I leave the store by 7:45 am with 8 more bags. No more plants. I head home and bring yet another load of mulch to the backyard. Bag by bag. Squat, lift, carry, drop, repeat.
It has been a long, hot week. My body is tired. Still I push on.
I have made slow progress this week. Progress nonetheless, but definitely slow. The humidity sits like a wet blanket over everything.
I cut open each bag of mulch and begin to spread it. I move each potted plant as I go ensuring an even layer is distributed over the whole area. Taking a break to look at my progress I am proud. This space once overgrown with weeds and filled with dog shit is now shiny and new. It is repurposed and beautiful. New life fills it. Pride fills me.
I sit down for a moment. I see the last 3’ x 5’ section of sod that needs removing. The pride leaves me. The sight of unfinished work makes me squirm. The idea of doing more work makes me squirm. I wrestle with the thought of which makes me want to crawl out of my skin more. I give myself 10 minutes.
“Just take 10 minutes and see if you get into it,” I tell myself.

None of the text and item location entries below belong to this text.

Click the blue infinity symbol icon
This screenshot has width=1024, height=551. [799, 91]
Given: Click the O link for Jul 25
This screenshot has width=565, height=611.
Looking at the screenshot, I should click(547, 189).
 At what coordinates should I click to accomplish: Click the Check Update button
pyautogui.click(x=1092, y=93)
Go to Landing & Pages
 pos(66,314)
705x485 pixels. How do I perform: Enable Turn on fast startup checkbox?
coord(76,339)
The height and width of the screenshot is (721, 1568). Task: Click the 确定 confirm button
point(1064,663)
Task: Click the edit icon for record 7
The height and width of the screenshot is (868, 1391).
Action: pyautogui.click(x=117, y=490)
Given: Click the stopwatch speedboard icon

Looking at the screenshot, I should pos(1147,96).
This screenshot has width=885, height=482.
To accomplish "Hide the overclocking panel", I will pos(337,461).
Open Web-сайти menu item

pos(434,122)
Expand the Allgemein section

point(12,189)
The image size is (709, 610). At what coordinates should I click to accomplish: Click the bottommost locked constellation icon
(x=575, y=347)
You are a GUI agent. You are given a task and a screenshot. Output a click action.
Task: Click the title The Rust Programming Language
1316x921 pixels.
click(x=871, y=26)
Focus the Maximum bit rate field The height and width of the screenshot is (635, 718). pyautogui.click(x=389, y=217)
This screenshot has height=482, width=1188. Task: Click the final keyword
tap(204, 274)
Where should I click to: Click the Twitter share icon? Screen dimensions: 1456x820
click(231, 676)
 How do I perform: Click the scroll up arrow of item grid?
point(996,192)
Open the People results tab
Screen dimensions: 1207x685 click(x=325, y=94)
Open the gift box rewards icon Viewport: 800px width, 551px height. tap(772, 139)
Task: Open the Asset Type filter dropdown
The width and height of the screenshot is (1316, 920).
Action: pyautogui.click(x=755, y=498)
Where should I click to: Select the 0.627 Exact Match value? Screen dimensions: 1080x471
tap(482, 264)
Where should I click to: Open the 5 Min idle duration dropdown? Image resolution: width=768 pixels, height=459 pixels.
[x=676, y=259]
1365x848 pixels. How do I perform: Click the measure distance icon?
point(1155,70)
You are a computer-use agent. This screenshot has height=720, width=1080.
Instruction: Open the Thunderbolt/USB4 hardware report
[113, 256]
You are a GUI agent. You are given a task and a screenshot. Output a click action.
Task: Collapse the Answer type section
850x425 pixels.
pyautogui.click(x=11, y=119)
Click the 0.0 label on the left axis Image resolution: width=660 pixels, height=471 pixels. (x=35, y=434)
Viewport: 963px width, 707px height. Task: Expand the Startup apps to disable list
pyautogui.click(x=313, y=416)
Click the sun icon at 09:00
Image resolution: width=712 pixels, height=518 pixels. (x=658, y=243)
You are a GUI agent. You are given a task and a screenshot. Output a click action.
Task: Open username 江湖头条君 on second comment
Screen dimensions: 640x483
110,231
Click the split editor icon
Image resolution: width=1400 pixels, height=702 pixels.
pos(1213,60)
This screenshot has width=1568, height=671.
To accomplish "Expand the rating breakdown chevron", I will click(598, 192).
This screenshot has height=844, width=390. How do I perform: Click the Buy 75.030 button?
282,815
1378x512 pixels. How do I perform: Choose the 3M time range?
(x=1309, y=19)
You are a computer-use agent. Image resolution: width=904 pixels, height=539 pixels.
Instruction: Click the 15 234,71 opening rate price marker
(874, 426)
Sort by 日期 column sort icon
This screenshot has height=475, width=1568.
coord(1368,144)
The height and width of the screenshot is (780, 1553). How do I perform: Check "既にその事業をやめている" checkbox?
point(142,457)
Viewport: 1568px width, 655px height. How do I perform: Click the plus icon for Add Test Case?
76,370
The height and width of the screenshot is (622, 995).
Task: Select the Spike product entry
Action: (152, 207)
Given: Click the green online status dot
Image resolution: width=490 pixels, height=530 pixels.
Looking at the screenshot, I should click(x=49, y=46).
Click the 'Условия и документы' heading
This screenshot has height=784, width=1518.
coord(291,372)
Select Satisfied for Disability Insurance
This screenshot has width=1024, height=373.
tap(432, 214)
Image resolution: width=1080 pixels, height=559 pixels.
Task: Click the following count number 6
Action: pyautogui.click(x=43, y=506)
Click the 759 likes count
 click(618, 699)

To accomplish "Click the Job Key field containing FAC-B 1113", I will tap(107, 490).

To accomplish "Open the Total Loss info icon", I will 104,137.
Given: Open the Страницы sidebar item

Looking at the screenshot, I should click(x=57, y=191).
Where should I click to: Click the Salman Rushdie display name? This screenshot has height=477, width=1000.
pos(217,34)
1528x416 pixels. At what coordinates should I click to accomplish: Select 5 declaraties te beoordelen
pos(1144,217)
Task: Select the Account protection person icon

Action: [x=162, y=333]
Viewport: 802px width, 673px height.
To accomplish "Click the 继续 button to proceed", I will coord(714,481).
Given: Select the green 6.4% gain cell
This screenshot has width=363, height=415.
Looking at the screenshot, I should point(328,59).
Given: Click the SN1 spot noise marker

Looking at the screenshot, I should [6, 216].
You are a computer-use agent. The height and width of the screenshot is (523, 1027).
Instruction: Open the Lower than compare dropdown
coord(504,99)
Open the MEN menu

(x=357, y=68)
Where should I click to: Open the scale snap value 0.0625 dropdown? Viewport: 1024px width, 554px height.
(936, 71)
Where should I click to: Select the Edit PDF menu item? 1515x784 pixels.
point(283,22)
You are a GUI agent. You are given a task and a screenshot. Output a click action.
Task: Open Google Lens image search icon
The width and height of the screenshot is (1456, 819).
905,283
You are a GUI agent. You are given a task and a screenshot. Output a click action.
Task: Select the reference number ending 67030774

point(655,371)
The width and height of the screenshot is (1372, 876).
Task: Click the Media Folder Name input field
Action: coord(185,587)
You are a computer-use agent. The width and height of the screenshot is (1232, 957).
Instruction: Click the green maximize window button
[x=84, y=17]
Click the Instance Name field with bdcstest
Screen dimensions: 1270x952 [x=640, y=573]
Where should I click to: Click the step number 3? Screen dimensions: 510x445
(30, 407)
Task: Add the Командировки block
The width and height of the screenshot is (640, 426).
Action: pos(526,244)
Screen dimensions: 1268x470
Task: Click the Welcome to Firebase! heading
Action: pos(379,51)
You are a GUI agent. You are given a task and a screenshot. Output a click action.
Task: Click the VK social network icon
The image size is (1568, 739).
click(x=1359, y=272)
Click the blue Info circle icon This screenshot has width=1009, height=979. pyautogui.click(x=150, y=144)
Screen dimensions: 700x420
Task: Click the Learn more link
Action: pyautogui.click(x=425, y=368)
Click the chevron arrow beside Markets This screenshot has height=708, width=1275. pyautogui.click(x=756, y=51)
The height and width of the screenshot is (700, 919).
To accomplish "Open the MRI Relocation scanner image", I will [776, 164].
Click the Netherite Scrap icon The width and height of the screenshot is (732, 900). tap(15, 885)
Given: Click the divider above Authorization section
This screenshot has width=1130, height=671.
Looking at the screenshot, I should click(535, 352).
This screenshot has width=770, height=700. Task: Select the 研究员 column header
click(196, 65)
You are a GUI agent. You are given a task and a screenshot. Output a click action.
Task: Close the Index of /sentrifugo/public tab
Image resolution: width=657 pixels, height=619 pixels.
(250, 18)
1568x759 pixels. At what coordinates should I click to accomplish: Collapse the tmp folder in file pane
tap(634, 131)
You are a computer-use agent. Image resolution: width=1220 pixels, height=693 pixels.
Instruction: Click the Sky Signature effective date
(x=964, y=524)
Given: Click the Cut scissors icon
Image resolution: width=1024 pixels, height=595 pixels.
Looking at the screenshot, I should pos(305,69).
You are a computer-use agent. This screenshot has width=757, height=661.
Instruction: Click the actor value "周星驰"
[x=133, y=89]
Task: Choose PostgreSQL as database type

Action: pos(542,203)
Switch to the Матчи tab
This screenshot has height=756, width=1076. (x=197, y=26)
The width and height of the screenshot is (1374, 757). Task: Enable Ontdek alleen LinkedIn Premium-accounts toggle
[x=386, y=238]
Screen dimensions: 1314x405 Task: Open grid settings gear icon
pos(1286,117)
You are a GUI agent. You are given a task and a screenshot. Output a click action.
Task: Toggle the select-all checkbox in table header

30 minutes later the sod is removed. 50 minutes later the sod is bagged. 4 hours later several bags of sod are dragged to the curb for green waste pick up. 5 hours later I am eating dinner outside filled with pride again.
I am reminded that hard work feels good.
4. The Right Environment is Needed for Growth
I did the thing where I ordered plants in the dead of Summer again. If I were in Maine this would be no problem, but I am in Florida and things are entirely different here. Florida Summer’s are to Maine Winter’s when we talk about gardening. Nothing, except for native plants, wants to grow.
I ordered kiwi vines, a male and female, they come to me with bare roots wrapped in plastic. I transplant them on a 98-degree day. Inevitably the male dies. The papaya and passion fruit that came in the same order and were transplanted on the same day thrive. They come from a climate similar to this. The tropical weather does not get them down. They love it.
I wonder how many more Summers it will take for me to fully internalize the lesson it continues to teach me. I cannot expect growth in a hostile environment. Conditions need to be right.
Everything is an ecosystem. From the outside world, to my house, to my internal being. The environment needs to be correct in order for growth to happen. Otherwise, no matter how much energy I put into it, things may still collapse and die. You cannot force growth without improving the environment and system around it.
5. Little Miracles Are All Around Us if We Take Time to Notice Them
I move potted plants around the garden. It has just rained and my guava tipped over. During this process, I notice something I’ve never seen, fluted birds nest mushrooms. They have taken over a planter that is really just weeds at this point. Their tiny cups filled with small gooey balls and little raindrops. I am amazed at how prolific they are. Even more so, I am amazed they seemingly only exist in this planter.
By the next day, they are gone. All I have is a photo to remember them. They have done their job and moved on.
Little miracles are all around us if we take time to notice them.
I have been reminded of this as I do my morning pages every day. Most days, I don’t know what to write, so I sit outside with my pen and notebook and simply observe. I observe the way the light shines through the clouds. I observe the black and yellow butterfly that visits the fire bush and the monarch that dances around my last blooming snapdragon. I observe that one day the neighbor’s rose has grown over my fence, 4 rose heads opening up right under each other and that the next day it is gone again.
I have become acutely aware that to observe these fleeting moments is to take witness to small miracles. To be in the right place at the right time.
To tend to my garden is to tend to myself.
This tending is reminding me that I too, like my plants, deserve a nice place to grow in and the love and time to do so.